Evidently, it is clear that if one is not born a citizen by virtue of one parent being Kenyan, they must follow the laid down procedures to acquire citizenship. It is in this realization that the Kenya Citizenship and Immigration Act, 2011 sets the criteria for stateless persons and migrants to acquire citizenship. Section 15 is succinctly clear that it is only persons who have no enforceable claim to citizenship of any recognizable state and have been living in Kenya since December 12th 1963 that can become citizens under the ‘stateless person’s’ claim.
This section also sets basic standards to be met by the applicant as: adequate knowledge of Kiswahili or local dialect; not been convicted of an offense and sentenced to imprisonment for a term of three years or longer; intention to permanently continue residing in Kenya or maintain a close and continuing association with Kenya and an understanding of the rights and duties of a citizen. Important to note is that there are limits to the period that this window of stateless persons acquiring citizenship is open. According to section 16 of the Immigration Act, this is capped at a maximum of eight years from 30th August 2016, when the Act came into effect. The initial period of 5 years commenced from 30th August 2011 but can be extended for three years to 30th August 2018.
As an immigration consultant and practitioner, my view is that citizenship by registration under any status including statelessness must be done in accordance with the laid down procedures and cannot be issued to groups but to individual applicants. The Makondes, Nubians, Somalis, Shonas, Indians and pockets of Rwandese and Burudians that fall under stateless status should apply for citizenship because it cannot be issued to them automatically. However, in order to make the exercise bearable for the applicants, the government in line with the president’s directive should come up with simplified process that can be done without the usual bureaucracies. Granting of citizenship is a function of the executive, and as long as it is done according to the law, then the tedious bureaucracies should be shelved to enable deserving persons acquire it.

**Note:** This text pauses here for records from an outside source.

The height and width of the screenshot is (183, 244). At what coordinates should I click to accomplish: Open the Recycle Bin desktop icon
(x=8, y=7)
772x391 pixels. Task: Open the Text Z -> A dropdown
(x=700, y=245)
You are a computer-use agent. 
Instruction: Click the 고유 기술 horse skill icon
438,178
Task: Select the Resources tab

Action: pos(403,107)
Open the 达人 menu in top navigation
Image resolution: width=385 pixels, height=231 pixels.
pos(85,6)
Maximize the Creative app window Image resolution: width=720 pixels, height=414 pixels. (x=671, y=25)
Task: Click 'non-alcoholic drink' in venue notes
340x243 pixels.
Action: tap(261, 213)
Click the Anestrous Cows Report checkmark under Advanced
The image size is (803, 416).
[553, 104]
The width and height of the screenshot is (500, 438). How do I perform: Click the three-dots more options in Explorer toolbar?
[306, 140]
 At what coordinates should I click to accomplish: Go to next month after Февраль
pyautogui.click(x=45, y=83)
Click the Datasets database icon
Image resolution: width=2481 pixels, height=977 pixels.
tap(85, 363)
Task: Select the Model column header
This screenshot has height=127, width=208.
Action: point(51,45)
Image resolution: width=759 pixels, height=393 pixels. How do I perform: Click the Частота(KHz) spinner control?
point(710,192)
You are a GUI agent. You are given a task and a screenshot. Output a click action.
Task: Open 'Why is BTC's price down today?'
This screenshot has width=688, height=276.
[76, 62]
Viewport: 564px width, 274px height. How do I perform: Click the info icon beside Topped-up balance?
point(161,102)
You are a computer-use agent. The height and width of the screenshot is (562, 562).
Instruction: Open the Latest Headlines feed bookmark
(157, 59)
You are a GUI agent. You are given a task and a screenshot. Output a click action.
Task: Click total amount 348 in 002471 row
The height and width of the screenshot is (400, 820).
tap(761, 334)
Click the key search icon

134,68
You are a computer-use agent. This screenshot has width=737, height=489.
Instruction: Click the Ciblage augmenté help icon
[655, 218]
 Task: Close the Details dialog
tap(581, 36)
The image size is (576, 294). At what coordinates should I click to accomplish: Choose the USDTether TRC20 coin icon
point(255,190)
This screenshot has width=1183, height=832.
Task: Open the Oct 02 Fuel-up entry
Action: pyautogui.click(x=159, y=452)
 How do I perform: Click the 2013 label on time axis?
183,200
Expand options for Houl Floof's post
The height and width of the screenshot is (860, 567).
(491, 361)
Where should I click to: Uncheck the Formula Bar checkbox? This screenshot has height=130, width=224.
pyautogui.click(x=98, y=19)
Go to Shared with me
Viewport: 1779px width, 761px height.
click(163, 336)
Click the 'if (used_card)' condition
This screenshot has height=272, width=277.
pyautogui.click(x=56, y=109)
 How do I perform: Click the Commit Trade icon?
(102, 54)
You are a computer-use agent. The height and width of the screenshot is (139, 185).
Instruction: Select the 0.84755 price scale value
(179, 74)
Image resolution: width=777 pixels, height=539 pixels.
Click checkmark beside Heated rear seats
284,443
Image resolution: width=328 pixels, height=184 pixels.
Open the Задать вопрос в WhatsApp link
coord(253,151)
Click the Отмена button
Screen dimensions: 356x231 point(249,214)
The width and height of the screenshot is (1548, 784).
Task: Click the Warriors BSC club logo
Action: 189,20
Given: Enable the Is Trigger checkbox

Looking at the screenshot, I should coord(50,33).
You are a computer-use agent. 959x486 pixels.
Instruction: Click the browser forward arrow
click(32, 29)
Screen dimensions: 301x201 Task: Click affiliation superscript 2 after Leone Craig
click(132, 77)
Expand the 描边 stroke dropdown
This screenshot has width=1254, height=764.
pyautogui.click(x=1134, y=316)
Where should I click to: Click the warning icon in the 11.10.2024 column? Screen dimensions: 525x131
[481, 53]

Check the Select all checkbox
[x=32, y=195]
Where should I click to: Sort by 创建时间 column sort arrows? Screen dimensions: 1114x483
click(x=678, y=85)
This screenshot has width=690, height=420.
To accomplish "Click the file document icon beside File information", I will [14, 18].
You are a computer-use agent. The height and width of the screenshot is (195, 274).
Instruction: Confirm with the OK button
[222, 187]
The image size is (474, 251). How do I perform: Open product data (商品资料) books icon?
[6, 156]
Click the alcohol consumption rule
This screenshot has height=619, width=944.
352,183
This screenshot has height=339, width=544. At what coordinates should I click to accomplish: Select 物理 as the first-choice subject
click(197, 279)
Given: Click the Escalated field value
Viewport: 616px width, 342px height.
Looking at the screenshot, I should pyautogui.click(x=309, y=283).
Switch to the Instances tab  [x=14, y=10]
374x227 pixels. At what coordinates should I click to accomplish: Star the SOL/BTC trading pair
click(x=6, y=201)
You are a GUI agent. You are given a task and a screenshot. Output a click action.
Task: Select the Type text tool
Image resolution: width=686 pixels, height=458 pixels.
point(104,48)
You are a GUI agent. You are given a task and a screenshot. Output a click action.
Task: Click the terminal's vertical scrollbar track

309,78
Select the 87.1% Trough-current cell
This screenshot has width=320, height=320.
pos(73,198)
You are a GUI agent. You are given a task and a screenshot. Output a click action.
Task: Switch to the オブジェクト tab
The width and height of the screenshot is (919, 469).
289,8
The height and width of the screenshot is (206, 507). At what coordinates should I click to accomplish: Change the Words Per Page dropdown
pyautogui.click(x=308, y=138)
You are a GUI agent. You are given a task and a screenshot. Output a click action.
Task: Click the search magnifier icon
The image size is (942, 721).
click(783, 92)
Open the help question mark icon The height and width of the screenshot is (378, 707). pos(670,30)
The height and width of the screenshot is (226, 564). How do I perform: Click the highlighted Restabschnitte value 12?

For the human rights organisations that have been agitating for the issuance of citizenship to groups, their focus should be on trying to identify individuals in those communities that meet the set procedures and help them apply for citizenship. They should then push the government to expedite the process before the 8 year-window lapses.
My proposed way forward is – first, we need to get all the necessary details of these people and classify them into appropriate categories. Secondly, there are those persons that got married to Kenyans and therefore would qualify to apply for citizenship as spouses. Thirdly, children born to the stateless person and a Kenyan citizen are Kenyans, Fourthly, those with identification documents from their country of ancestry fall under migrants and therefore qualify to apply for citizenship and become dual nationals. That leaves a small group that is stateless for whom the government can expedite the process.
It is incumbent upon the government and local leaders to relook at the issue of statelessness in Kenya with an aim of sorting it once and for all. Parliament should address this matter robustly so that all Kenyans including, those classified as stateless, can achieve the aspiration of living as true citizens enjoying all the rights and freedoms. I am not sure if the president can in one stroke order all stateless persons in Kenya today to become citizens but he has the powers to simplify the process for them. Citizenship is indeed a crucial element in enjoyment of the rights of individuals and communities and therefore all those that qualify should be granted.
George M. Mucee is an Immigration Consultant and the Practice Leader, Fragomen Kenya Ltd.
One thought on “NAVIGATING THE STATELESSNESS MAZE IN KENYA”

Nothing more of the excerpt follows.